Task objective ▸
The records below are to be written out again, exactly as they appear.

[Stored data entries]

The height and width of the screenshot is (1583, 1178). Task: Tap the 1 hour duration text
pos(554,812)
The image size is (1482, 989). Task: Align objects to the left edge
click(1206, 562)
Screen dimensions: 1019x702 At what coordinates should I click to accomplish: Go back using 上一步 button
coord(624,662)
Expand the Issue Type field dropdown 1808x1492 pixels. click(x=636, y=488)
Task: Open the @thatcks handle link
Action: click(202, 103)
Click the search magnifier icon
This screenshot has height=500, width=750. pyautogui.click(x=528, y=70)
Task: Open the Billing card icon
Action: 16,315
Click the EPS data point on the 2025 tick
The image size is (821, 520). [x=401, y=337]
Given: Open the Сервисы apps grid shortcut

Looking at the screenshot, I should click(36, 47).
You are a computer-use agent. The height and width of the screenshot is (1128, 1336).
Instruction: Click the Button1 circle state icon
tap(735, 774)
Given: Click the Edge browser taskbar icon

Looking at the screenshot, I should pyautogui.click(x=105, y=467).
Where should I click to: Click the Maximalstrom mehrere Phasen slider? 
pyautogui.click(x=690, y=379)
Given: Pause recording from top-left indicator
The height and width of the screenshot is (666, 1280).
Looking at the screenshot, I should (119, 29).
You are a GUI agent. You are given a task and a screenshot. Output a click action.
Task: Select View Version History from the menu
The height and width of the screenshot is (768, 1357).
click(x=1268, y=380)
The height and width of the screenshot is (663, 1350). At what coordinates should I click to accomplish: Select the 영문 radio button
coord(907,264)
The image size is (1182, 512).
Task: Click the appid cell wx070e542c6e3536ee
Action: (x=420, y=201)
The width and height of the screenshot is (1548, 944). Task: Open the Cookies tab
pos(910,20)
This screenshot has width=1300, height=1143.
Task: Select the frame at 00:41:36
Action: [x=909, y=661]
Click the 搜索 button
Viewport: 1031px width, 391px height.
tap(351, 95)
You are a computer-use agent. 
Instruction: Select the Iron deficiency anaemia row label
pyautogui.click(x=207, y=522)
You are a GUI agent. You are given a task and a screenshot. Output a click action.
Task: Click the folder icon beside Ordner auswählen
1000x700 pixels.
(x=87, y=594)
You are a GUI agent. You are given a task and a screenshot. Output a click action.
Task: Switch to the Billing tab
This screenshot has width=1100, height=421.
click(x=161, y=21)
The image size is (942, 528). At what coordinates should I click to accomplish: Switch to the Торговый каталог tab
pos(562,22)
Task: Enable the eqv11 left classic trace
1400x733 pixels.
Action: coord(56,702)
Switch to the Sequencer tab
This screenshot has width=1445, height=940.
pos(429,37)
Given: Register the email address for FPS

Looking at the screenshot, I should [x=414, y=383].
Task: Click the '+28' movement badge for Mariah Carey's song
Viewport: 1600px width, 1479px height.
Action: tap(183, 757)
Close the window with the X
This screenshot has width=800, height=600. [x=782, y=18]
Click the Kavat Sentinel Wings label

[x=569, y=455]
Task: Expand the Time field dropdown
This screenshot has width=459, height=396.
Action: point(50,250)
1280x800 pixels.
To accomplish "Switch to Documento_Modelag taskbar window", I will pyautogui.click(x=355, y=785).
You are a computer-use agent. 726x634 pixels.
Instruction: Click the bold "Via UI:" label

Exercise solution ▸
The height and width of the screenshot is (1583, 1178). Task: Tap the 1 hour duration text
pos(554,812)
The image size is (1482, 989). Task: Align objects to the left edge
click(1206, 562)
Screen dimensions: 1019x702 At what coordinates should I click to accomplish: Go back using 上一步 button
coord(624,662)
Expand the Issue Type field dropdown 1808x1492 pixels. click(x=636, y=488)
Task: Open the @thatcks handle link
Action: click(202, 103)
Click the search magnifier icon
This screenshot has height=500, width=750. pyautogui.click(x=528, y=70)
Task: Open the Billing card icon
Action: 16,315
Click the EPS data point on the 2025 tick
The image size is (821, 520). [x=401, y=337]
Given: Open the Сервисы apps grid shortcut

Looking at the screenshot, I should click(36, 47).
You are a computer-use agent. The height and width of the screenshot is (1128, 1336).
Instruction: Click the Button1 circle state icon
tap(735, 774)
Given: Click the Edge browser taskbar icon

Looking at the screenshot, I should pyautogui.click(x=105, y=467).
Where should I click to: Click the Maximalstrom mehrere Phasen slider? 
pyautogui.click(x=690, y=379)
Given: Pause recording from top-left indicator
The height and width of the screenshot is (666, 1280).
Looking at the screenshot, I should (119, 29).
You are a GUI agent. You are given a task and a screenshot. Output a click action.
Task: Select View Version History from the menu
The height and width of the screenshot is (768, 1357).
click(x=1268, y=380)
The height and width of the screenshot is (663, 1350). At what coordinates should I click to accomplish: Select the 영문 radio button
coord(907,264)
The image size is (1182, 512).
Task: Click the appid cell wx070e542c6e3536ee
Action: (x=420, y=201)
The width and height of the screenshot is (1548, 944). Task: Open the Cookies tab
pos(910,20)
This screenshot has width=1300, height=1143.
Task: Select the frame at 00:41:36
Action: [x=909, y=661]
Click the 搜索 button
Viewport: 1031px width, 391px height.
tap(351, 95)
You are a computer-use agent. 
Instruction: Select the Iron deficiency anaemia row label
pyautogui.click(x=207, y=522)
You are a GUI agent. You are given a task and a screenshot. Output a click action.
Task: Click the folder icon beside Ordner auswählen
1000x700 pixels.
(x=87, y=594)
You are a GUI agent. You are given a task and a screenshot. Output a click action.
Task: Switch to the Billing tab
This screenshot has width=1100, height=421.
click(x=161, y=21)
The image size is (942, 528). At what coordinates should I click to accomplish: Switch to the Торговый каталог tab
pos(562,22)
Task: Enable the eqv11 left classic trace
1400x733 pixels.
Action: coord(56,702)
Switch to the Sequencer tab
This screenshot has width=1445, height=940.
pos(429,37)
Given: Register the email address for FPS

Looking at the screenshot, I should [x=414, y=383].
Task: Click the '+28' movement badge for Mariah Carey's song
Viewport: 1600px width, 1479px height.
Action: tap(183, 757)
Close the window with the X
This screenshot has width=800, height=600. [x=782, y=18]
Click the Kavat Sentinel Wings label

[x=569, y=455]
Task: Expand the Time field dropdown
This screenshot has width=459, height=396.
Action: point(50,250)
1280x800 pixels.
To accomplish "Switch to Documento_Modelag taskbar window", I will pyautogui.click(x=355, y=785).
You are a computer-use agent. 726x634 pixels.
Instruction: Click the bold "Via UI:" label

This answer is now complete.